A polícia acredita que o dinheiro foi pago porque Patrícia extorquiu o assessor de Feliciano. Para Luiz Roberto Hellmeister, Patrícia mentiu várias vezes ao longo das investigações para incriminar Feliciano e os assessores dele.
“Ela ameaça divulgar uma notícia bombástica, ainda piorando porque ele é pastor, não é só deputado, e que pode ter um dano incalculável na vida dele.
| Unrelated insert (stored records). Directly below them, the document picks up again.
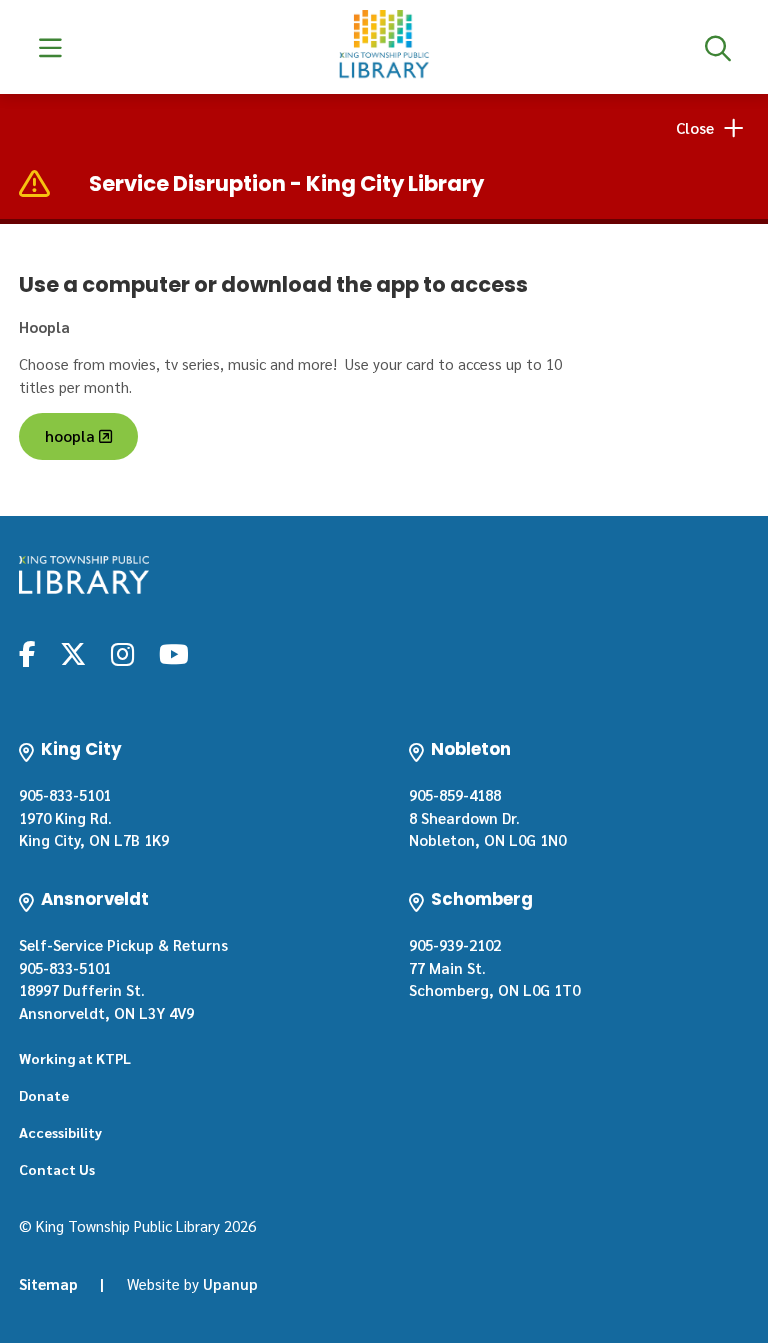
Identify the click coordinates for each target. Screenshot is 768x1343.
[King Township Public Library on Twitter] (73, 653)
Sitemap (48, 1283)
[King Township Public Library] (84, 574)
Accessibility (60, 1132)
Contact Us (57, 1169)
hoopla (70, 435)
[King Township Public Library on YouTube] (174, 653)
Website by (192, 1283)
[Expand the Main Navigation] (50, 47)
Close (695, 127)
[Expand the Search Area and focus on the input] (717, 47)
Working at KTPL (75, 1058)
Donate (44, 1095)
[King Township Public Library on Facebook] (27, 653)
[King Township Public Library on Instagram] (122, 653)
Ela está condicionando contar um fato real ou mentiroso para ter uma vantagem”, afirmou o delegado Hellmeister para a rádio CBN.
Segundo o delegado, Patrícia mentiu ao dizer que teria sido sequestrada e mantida sob cárcere para gravar o vídeo em que desmente as acusações que tinha feito contra o deputado anteriormente. Ela vai ser denunciada pelos crimes de extorsão e denunciação caluniosa, penas que somadas podem variar de seis a 20 anos de prisão.
A denúncia de estupro é investigada pela Delegacia da Mulher de Brasília. Já a Polícia de São Paulo apura somente o suposto sequestro e cárcere de Patrícia.